Thousands more badgers could be killed under proposal to raise target numbers in cull

Exclusive: Government likely to unveil plan next week to move to 100% culling in ‘exceptional circumstances’

Jane Dalton
Saturday 17 February 2024 09:33 GMT
Vaccinating badgers, rather than culling them, 'brings landowners and animals together'

Thousands more badgers than planned could be killed if the government gives the go-ahead next week to raising the target number of animals in certain areas, experts say.

Until now, official policy has been that culls aimed to reduce badger numbers by 70 per cent within in each cull area and across most of southwest England.

But The Independent understands that ministers are preparing to allow that target to be raised to 100 per cent in “exceptional” circumstances, subject to a consultation.

The announcement could be made as early as next week – during the National Farmers’ Union annual conference.

The permission would be similar to that granted to sugar-beet farmers to use bee-killing pesticides – which has been given four years running.

The change to the 100 per cent target would begin after January 2026, if it is approved after a consultation.

More than 260,000 badgers in England – over half the population - are thought to have been killed since culling began in 2013, as the government has sought to eradicate tuberculosis in cattle, which is costly for farmers.

:: Records shown ::
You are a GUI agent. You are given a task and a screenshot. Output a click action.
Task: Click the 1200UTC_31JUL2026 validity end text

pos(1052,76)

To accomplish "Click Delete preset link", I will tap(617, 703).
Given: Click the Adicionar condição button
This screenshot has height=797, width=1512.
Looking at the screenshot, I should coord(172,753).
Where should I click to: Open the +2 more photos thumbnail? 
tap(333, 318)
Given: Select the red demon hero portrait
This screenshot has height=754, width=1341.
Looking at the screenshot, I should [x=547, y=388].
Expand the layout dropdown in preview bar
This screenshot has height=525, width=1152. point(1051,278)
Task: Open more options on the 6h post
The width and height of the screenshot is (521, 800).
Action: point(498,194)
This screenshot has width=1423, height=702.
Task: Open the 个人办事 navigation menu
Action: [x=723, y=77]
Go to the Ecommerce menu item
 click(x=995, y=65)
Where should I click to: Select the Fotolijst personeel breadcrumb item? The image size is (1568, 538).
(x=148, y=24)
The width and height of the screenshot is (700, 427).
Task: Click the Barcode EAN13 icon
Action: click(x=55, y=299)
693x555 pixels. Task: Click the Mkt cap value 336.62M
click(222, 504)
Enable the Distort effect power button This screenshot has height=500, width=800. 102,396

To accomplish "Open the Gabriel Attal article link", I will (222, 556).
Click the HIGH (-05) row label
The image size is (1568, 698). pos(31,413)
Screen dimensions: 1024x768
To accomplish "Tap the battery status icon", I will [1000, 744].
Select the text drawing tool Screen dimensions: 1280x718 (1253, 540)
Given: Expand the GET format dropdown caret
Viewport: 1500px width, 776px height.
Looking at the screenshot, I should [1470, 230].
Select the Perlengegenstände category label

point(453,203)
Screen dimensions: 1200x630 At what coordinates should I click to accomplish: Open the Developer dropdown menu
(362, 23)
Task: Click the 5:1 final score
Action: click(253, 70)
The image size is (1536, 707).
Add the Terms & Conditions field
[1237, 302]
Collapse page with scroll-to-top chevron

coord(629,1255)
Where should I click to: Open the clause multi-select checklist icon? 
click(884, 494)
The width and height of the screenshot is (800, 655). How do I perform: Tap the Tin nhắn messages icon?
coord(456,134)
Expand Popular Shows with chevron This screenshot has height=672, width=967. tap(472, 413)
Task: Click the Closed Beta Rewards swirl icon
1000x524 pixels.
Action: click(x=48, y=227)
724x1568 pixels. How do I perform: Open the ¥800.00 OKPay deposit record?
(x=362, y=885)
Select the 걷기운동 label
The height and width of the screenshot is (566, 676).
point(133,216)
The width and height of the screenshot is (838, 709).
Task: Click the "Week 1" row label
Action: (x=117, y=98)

:: Work item A ::
In the badger cull article, what percentage reduction in badger numbers have culls aimed for under official policy until now?
:: Work item B ::
Translate this sentence from the badger cull article into Spanish: "The announcement could be made as early as next week – during the National Farmers’ Union annual conference."

:: Answer box A ::
70 per cent

:: Answer box B ::
El anuncio podría hacerse ya la próxima semana, durante la conferencia anual de la National Farmers’ Union.